[media]
We made our previous game Swords & Soldiers with hardly any tools (level editing was done in Notepad!), so we really wanted to step up the quality and workflow up here.
These tools are part of our own engine and we keep using and improving them for our future games. The core target here was quick iteration, so most tools are in the game itself, and can be used while playing at the same time.
The editors were made over the course of four years, mostly by interns. I made the core components of the in-game editors myself, but from there our interns Ted, Niels, Bart, Thijs, Eric and Rick worked on them to really turn them into a useful and rich toolset.
Our editors have a ton of features, including:
- Game can be played while editing
- Several artists/designers can edit the same level at the same time over the network, seeing each other's edits in real-time
- Complete undo/redo
- Everything is animateable
- Edits to animations or particles are immediately reflected during actual gameplay
- Graphics look exactly the same on all platforms, so artists can comfortably work on their PC and don't need to use the more laborious console devkits
- AI debugger
Having the editors in the game does have its downsides.
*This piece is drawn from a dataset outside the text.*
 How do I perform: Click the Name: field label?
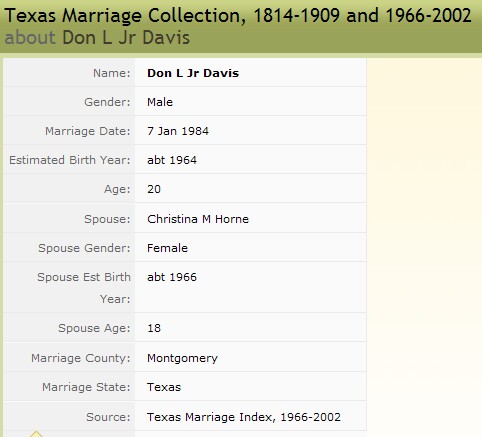[x=112, y=73]
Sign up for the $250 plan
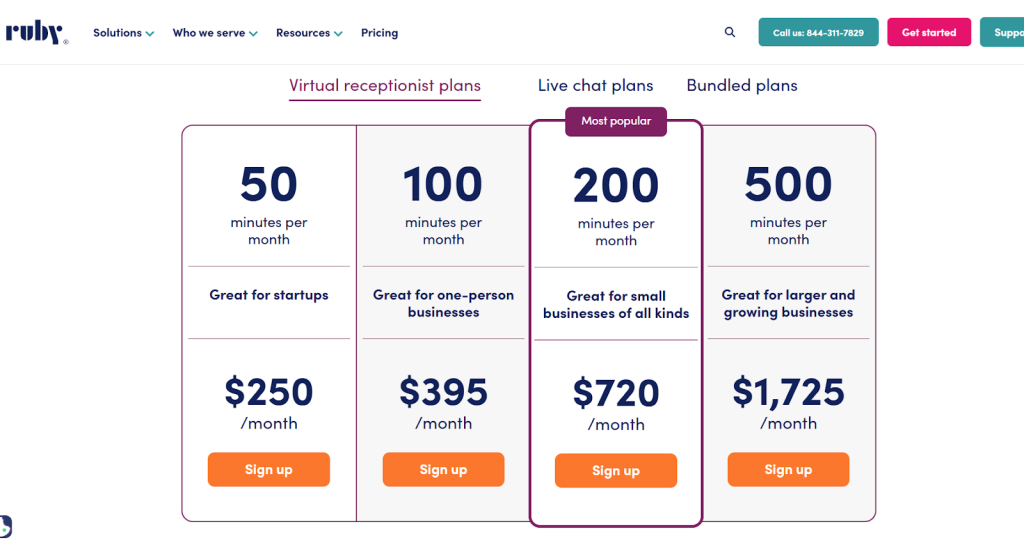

Gameplay code is more complex because editor and game are so intertwined. Another issue is that everything needs to be able to be updated at any time, which makes some optimisations impossible. Building our editors this way definitely cost us some performance, but with a lot of optimisation work I did manage to get proper framerate: Awesomenauts now mostly runs on 60fps on Xbox 360 and Playstation 3, and rather old PCs can still run it fluently.